Everything from the line holding "This screenshot has width=1177, height=641." through the final line of the entries below is to be written out exactly, and nothing more; leave out pictures.
+++ DATA TO EXAMINE
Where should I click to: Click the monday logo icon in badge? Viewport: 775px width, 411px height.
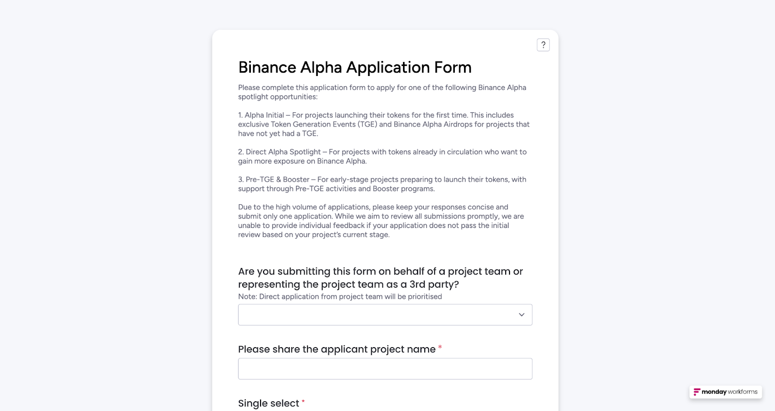click(697, 392)
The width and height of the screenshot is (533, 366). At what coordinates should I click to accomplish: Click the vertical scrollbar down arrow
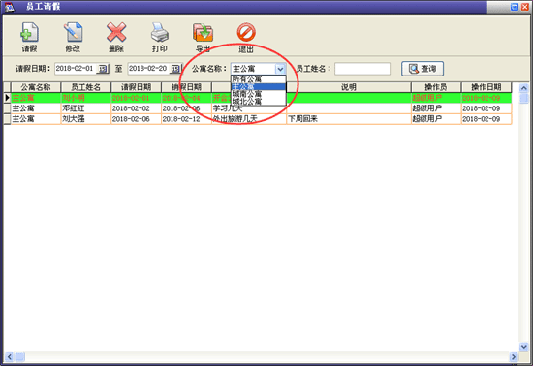(x=524, y=347)
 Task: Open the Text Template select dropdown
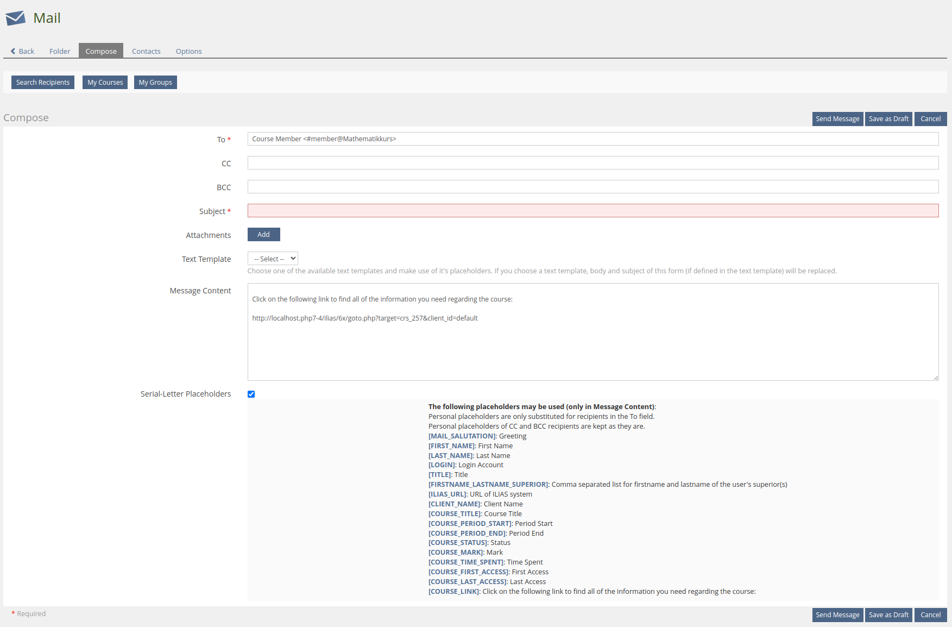273,259
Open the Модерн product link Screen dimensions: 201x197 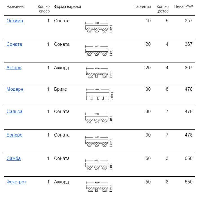pyautogui.click(x=15, y=89)
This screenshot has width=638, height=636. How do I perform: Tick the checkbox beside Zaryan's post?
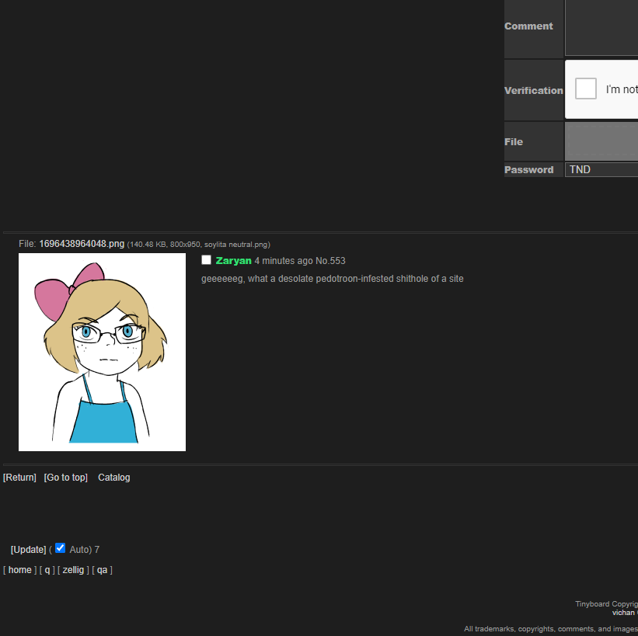(x=207, y=260)
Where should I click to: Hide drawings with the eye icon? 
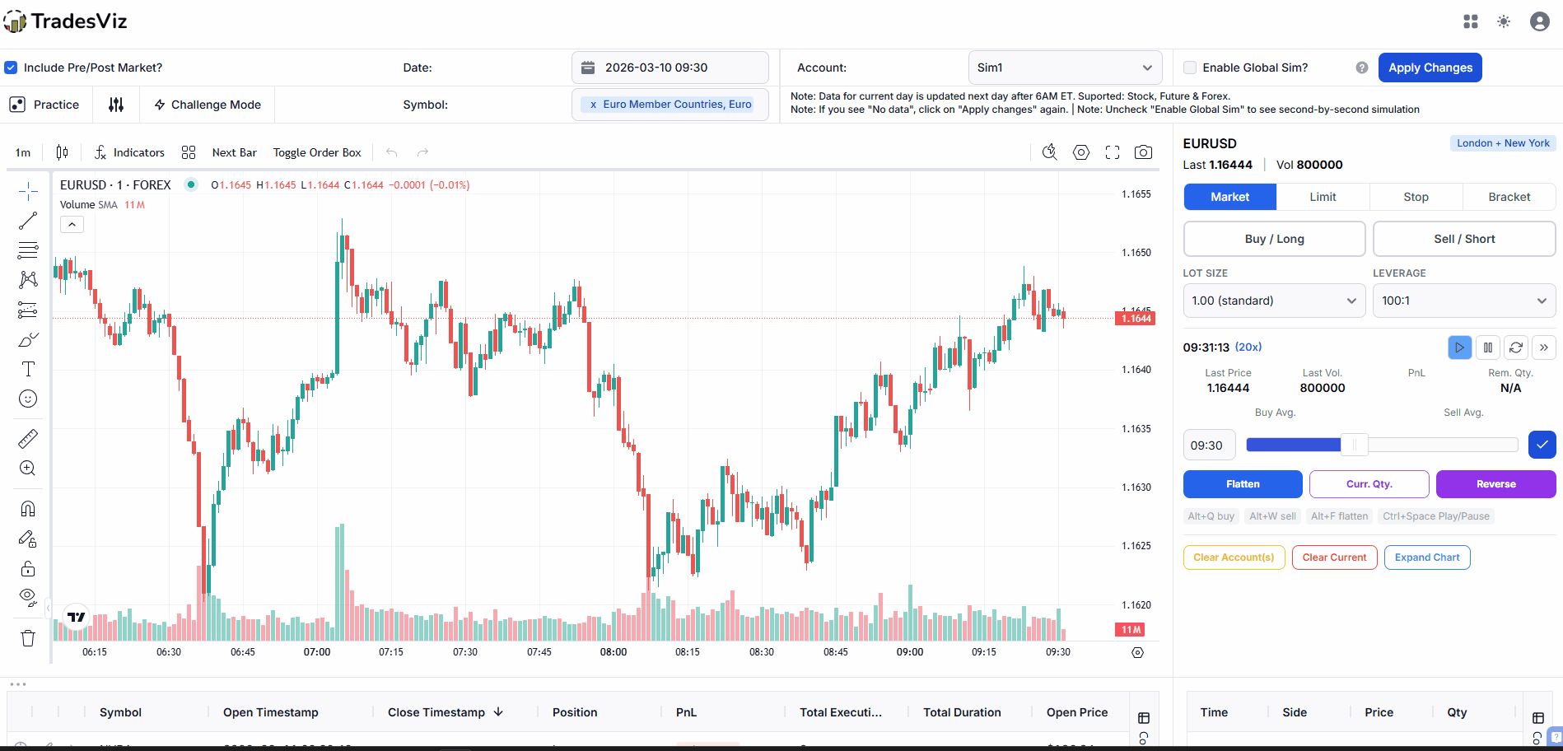coord(28,596)
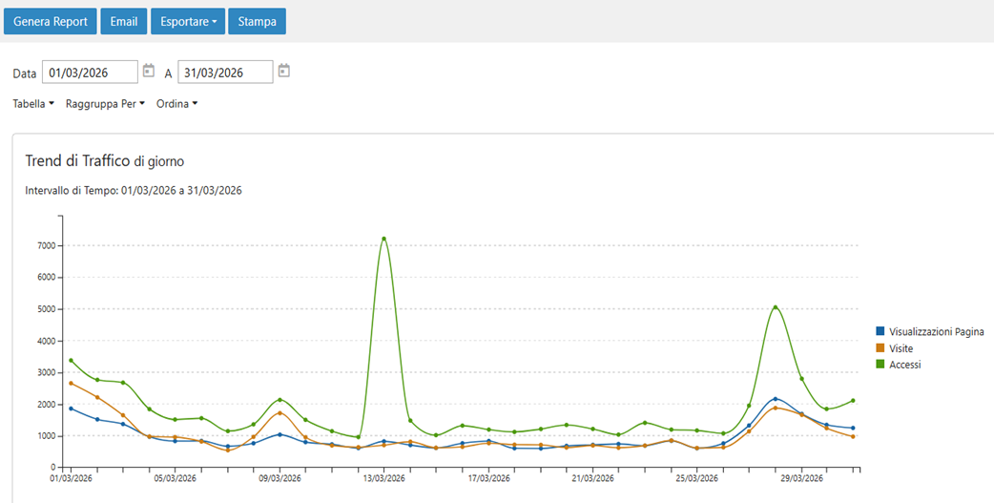Screen dimensions: 994x503
Task: Open the Ordina dropdown
Action: (x=176, y=104)
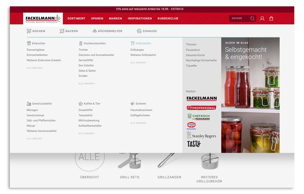Open the search magnifier icon
Viewport: 304px width, 194px height.
(x=252, y=18)
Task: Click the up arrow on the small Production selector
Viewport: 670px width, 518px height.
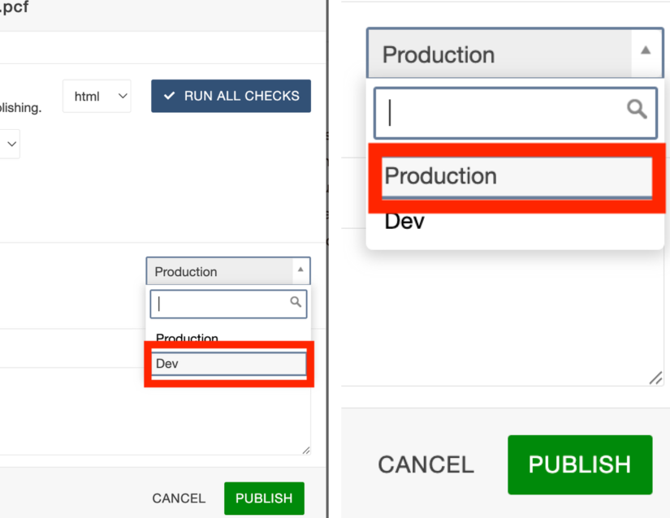Action: click(x=300, y=270)
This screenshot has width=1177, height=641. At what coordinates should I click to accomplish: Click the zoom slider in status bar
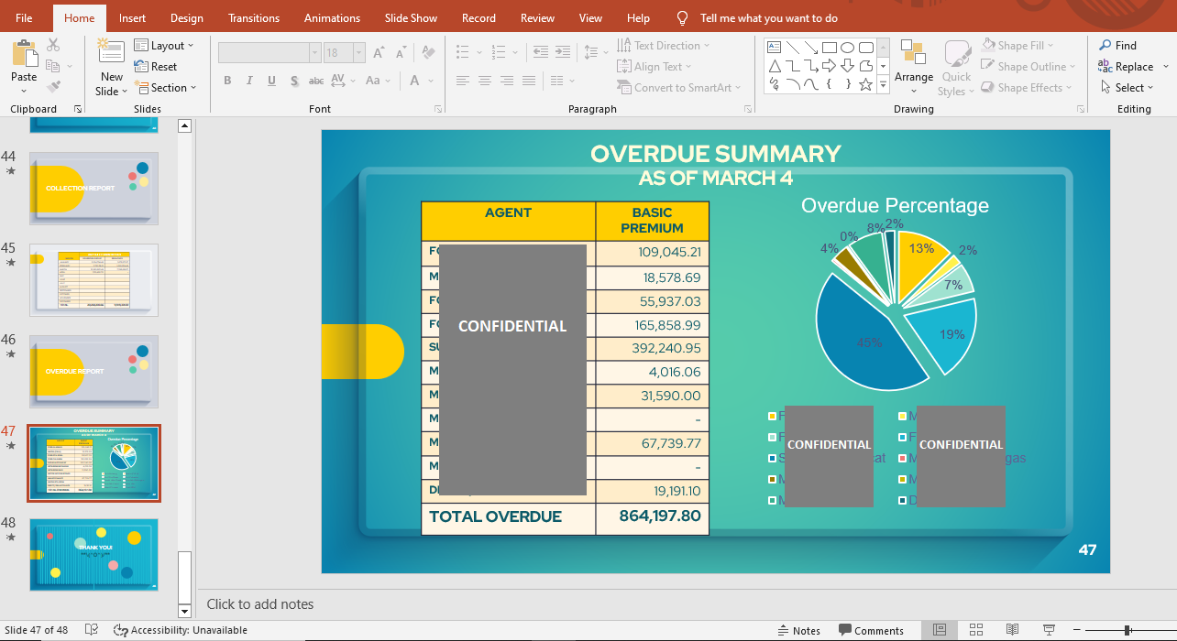(x=1127, y=630)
++++++
> RESPONSE FOR THIS EXERCISE:
This screenshot has width=1177, height=641. At what coordinates should I click to accomplish: Click the zoom slider in status bar
(x=1127, y=630)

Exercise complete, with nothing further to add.